Ваша задача →
Выведите все приведенные ниже данные построчно, не внося в них никаких изменений.

------------------------

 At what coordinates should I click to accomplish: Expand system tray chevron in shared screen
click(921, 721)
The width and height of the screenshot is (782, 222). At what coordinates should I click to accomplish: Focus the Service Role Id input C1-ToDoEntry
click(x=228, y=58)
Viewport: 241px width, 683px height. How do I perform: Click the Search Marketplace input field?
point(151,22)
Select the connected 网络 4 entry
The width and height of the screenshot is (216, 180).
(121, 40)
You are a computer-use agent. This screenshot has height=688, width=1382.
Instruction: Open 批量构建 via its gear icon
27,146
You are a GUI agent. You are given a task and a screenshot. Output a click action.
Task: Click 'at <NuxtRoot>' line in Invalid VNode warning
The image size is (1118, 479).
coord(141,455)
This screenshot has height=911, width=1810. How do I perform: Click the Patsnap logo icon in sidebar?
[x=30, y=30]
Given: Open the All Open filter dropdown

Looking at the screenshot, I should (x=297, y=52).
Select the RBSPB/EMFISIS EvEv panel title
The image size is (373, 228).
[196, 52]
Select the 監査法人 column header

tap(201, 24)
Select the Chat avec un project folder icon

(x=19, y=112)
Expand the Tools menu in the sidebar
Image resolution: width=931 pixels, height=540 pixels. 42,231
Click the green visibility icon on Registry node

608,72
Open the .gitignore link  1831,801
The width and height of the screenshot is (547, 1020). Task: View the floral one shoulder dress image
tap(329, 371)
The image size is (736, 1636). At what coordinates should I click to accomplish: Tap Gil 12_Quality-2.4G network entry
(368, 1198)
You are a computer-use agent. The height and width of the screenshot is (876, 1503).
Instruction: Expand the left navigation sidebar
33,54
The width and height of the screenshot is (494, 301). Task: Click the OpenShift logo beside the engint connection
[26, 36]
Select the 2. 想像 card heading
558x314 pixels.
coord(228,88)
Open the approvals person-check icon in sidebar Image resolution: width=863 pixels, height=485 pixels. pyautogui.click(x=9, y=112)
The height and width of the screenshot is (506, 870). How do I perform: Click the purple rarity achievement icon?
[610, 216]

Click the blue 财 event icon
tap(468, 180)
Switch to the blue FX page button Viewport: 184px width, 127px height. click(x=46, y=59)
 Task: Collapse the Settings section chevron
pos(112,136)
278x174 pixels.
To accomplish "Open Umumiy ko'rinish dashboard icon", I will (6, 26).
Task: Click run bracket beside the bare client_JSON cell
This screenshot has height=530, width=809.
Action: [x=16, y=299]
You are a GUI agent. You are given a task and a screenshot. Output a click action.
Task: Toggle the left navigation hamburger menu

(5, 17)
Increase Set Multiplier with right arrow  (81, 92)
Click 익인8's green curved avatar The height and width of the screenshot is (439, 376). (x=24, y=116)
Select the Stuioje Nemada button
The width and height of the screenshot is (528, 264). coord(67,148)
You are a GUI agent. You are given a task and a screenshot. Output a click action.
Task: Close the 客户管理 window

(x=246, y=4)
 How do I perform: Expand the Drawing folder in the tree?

------------------------

Полный вывод →
 At what coordinates should I click to accomplish: Expand system tray chevron in shared screen
click(921, 721)
The width and height of the screenshot is (782, 222). At what coordinates should I click to accomplish: Focus the Service Role Id input C1-ToDoEntry
click(x=228, y=58)
Viewport: 241px width, 683px height. How do I perform: Click the Search Marketplace input field?
point(151,22)
Select the connected 网络 4 entry
The width and height of the screenshot is (216, 180).
(121, 40)
You are a computer-use agent. This screenshot has height=688, width=1382.
Instruction: Open 批量构建 via its gear icon
27,146
You are a GUI agent. You are given a task and a screenshot. Output a click action.
Task: Click 'at <NuxtRoot>' line in Invalid VNode warning
The image size is (1118, 479).
coord(141,455)
This screenshot has height=911, width=1810. How do I perform: Click the Patsnap logo icon in sidebar?
[x=30, y=30]
Given: Open the All Open filter dropdown

Looking at the screenshot, I should (x=297, y=52).
Select the RBSPB/EMFISIS EvEv panel title
The image size is (373, 228).
[196, 52]
Select the 監査法人 column header

tap(201, 24)
Select the Chat avec un project folder icon

(x=19, y=112)
Expand the Tools menu in the sidebar
Image resolution: width=931 pixels, height=540 pixels. 42,231
Click the green visibility icon on Registry node

608,72
Open the .gitignore link  1831,801
The width and height of the screenshot is (547, 1020). Task: View the floral one shoulder dress image
tap(329, 371)
The image size is (736, 1636). At what coordinates should I click to accomplish: Tap Gil 12_Quality-2.4G network entry
(368, 1198)
You are a computer-use agent. The height and width of the screenshot is (876, 1503).
Instruction: Expand the left navigation sidebar
33,54
The width and height of the screenshot is (494, 301). Task: Click the OpenShift logo beside the engint connection
[26, 36]
Select the 2. 想像 card heading
558x314 pixels.
coord(228,88)
Open the approvals person-check icon in sidebar Image resolution: width=863 pixels, height=485 pixels. pyautogui.click(x=9, y=112)
The height and width of the screenshot is (506, 870). How do I perform: Click the purple rarity achievement icon?
[610, 216]

Click the blue 财 event icon
tap(468, 180)
Switch to the blue FX page button Viewport: 184px width, 127px height. click(x=46, y=59)
 Task: Collapse the Settings section chevron
pos(112,136)
278x174 pixels.
To accomplish "Open Umumiy ko'rinish dashboard icon", I will (6, 26).
Task: Click run bracket beside the bare client_JSON cell
This screenshot has height=530, width=809.
Action: [x=16, y=299]
You are a GUI agent. You are given a task and a screenshot. Output a click action.
Task: Toggle the left navigation hamburger menu

(5, 17)
Increase Set Multiplier with right arrow  (81, 92)
Click 익인8's green curved avatar The height and width of the screenshot is (439, 376). (x=24, y=116)
Select the Stuioje Nemada button
The width and height of the screenshot is (528, 264). coord(67,148)
You are a GUI agent. You are given a task and a screenshot. Output a click action.
Task: Close the 客户管理 window

(x=246, y=4)
 How do I perform: Expand the Drawing folder in the tree?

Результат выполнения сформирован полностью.